>> BEGIN Given records

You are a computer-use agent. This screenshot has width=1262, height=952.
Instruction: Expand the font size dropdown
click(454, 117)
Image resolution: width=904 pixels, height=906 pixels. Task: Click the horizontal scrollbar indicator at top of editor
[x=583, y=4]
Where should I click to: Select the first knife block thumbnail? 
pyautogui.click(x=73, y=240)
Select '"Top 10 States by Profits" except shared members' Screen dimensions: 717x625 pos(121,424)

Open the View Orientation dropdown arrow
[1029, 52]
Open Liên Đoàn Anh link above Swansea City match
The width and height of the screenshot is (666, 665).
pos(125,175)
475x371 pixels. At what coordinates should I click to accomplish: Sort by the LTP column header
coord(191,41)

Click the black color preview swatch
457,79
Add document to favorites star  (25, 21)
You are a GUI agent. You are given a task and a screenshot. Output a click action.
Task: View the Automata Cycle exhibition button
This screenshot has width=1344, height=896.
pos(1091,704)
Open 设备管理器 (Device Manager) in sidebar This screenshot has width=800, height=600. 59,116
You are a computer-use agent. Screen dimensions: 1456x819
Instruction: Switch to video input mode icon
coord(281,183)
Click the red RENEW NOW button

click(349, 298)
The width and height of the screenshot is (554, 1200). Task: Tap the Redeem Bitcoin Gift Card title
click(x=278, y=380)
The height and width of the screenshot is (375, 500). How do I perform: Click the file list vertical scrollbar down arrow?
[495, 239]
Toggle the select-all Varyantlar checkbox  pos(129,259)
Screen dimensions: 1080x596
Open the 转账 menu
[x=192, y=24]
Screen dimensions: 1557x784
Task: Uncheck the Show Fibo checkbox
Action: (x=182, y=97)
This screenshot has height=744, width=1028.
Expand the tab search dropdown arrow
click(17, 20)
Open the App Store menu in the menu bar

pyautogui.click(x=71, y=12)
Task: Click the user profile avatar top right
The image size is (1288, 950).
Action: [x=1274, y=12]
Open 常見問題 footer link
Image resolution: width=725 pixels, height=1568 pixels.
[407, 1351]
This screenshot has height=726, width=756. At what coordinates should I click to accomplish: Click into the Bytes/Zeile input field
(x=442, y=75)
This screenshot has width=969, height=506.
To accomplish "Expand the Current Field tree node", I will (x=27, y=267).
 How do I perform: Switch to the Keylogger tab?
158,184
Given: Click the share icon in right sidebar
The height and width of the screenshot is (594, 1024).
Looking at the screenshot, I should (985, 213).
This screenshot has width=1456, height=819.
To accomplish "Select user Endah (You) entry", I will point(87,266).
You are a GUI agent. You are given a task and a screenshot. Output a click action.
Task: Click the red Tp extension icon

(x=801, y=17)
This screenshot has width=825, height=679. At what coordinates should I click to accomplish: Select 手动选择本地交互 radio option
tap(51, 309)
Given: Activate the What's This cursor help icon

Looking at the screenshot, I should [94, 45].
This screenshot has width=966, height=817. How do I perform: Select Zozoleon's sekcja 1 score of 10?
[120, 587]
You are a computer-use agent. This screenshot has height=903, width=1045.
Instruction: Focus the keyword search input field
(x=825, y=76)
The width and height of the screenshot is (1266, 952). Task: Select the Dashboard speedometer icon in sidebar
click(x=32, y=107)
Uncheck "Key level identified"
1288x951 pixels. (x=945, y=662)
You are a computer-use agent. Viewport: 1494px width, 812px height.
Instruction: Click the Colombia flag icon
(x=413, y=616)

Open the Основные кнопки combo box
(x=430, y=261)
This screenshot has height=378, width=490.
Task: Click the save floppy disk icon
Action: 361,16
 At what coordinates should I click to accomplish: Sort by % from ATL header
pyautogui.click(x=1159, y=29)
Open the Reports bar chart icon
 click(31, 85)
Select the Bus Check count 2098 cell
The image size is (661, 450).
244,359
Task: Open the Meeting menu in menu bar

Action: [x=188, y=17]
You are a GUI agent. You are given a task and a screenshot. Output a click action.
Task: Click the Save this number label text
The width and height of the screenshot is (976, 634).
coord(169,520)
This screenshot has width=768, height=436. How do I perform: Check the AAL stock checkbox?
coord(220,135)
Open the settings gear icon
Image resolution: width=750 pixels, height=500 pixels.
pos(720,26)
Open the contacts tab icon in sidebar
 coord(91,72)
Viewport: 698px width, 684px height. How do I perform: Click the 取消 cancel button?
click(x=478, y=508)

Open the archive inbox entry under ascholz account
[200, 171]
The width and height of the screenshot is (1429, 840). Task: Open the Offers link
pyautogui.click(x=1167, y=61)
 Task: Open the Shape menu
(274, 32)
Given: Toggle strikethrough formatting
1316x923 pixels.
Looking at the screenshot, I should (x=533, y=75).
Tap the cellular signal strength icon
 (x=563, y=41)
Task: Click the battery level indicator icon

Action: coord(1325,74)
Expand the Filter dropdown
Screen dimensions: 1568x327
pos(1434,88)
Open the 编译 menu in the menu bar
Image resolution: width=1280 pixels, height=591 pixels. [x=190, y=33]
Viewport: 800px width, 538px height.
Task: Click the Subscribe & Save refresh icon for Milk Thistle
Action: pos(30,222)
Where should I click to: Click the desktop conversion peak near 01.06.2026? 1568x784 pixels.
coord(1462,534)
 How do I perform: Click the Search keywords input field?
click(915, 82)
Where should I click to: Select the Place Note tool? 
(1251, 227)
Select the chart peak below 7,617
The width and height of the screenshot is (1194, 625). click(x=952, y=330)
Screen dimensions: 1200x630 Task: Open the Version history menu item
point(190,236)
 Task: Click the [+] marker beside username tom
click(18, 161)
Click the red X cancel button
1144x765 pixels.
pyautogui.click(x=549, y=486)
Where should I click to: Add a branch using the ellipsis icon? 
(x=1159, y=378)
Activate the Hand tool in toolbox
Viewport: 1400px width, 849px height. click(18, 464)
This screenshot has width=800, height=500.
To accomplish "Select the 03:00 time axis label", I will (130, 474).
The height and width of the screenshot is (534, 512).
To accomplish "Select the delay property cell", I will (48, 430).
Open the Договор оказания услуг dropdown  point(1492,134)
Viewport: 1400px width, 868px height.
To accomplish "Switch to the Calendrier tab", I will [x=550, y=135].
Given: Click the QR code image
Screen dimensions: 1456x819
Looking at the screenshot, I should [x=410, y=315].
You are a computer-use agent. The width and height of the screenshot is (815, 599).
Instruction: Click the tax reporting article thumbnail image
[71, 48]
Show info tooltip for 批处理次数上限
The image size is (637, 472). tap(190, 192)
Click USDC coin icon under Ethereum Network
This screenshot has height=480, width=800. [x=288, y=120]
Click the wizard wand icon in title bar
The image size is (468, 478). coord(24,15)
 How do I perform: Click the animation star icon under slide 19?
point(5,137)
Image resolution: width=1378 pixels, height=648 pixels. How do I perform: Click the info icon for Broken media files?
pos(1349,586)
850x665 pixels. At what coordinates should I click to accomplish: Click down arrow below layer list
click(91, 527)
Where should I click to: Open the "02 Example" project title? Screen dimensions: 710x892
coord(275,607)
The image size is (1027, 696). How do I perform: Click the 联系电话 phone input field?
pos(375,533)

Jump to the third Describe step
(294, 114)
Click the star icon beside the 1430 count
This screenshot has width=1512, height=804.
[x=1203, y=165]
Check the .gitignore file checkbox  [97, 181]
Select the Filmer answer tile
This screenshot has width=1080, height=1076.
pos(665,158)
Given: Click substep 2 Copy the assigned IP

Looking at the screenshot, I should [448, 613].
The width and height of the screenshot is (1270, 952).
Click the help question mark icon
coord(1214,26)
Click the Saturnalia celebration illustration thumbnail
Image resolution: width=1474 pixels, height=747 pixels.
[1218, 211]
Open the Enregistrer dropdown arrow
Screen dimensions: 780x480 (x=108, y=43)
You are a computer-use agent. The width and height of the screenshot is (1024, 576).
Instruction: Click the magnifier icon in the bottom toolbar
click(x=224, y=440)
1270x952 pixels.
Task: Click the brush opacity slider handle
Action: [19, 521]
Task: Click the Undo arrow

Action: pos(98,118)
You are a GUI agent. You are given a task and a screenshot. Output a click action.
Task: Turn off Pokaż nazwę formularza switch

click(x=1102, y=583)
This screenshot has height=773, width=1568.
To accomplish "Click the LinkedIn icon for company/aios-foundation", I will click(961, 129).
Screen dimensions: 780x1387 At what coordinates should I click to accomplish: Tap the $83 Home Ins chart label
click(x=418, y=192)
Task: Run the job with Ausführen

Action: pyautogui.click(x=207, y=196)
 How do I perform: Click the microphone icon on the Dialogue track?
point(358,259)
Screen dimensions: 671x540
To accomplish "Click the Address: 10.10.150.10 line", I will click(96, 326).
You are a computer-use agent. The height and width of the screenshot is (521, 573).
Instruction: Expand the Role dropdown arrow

>> END Given records

> Work to be completed: Copy the lines of the records above word for word, starting at the line that contains "Given: Click the QR code image" and ending at the line that contains "This screenshot has height=480, width=800.", both included.

> Result of the exercise:
Given: Click the QR code image
Screen dimensions: 1456x819
Looking at the screenshot, I should [x=410, y=315].
You are a computer-use agent. The width and height of the screenshot is (815, 599).
Instruction: Click the tax reporting article thumbnail image
[71, 48]
Show info tooltip for 批处理次数上限
The image size is (637, 472). tap(190, 192)
Click USDC coin icon under Ethereum Network
This screenshot has height=480, width=800. [x=288, y=120]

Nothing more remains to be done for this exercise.